The Youngest Victims of Anorexia
Doctors around the country have seen an increasing number of young victims of anorexia-some as young as 8 years old. While this may represent increased parental awareness of eating disorders, it also reinforces current research that suggests a strong genetic component to the development of an eating disorder rather than simply environmental pressures.
Most researchers now believe that eating disorders are the result of a complex combination of genes, brain chemistry, and environmental factors. Eating disorder in an older teen may be triggered by cultural pressure to be perfect and a desire to have control over one aspect of life, but anorexia in a very young child is less likely to be a result of such cultural pressure.
And anorexia in a young child is more dangerous than in an older teen or adult. Young children's bodies are growing and developing at a fast rate. Heart and bone growth as well as brain growth and development is affected very quickly when calories are severely restricted.
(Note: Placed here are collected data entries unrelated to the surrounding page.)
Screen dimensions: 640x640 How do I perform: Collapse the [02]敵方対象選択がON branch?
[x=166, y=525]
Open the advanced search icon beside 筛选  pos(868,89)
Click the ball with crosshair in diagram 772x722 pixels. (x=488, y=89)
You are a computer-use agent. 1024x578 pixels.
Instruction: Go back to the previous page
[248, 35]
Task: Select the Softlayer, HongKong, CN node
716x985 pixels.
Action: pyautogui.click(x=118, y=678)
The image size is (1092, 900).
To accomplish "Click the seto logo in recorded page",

Young children don't respond the same way to treatment as older teens, either. Long hospital or treatment stays can be excessively traumatic, and these children may be too young for talk therapy to be effective. It's thought that young children benefit most when anorexia is treated as a life-threatening disease, such as cancer; the medicine used for treatment is food. Many successful eating disorder programs involve parents in monitoring food intake until the child can make healthy choices for herself.
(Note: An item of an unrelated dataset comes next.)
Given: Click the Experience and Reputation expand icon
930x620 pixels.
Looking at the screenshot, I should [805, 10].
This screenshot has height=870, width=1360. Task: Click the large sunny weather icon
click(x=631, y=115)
What Happens When Children with Eating Disorders Grow into Teens with Eating Disorders
It's 8:00p.m., do you know where your children are-or who they are talking to? These days, you may not. Today's teens are far more technology savvy than most parents are, and they use technology such as computers and cell phones to obtain information and maintain a constant and varied social network of friends. Added to the changing structure of today's families, kids depend more upon peers for information and support than ever before. Many relatively innocuous teen trends, such as day-glo hair, body piercing and alternative music-arise from and are supported by kids' communication with other kids. But not all of the information and support that kids get from their peers is positive. Many websites that offer teens a sense of belonging and community promote dangerous behaviors.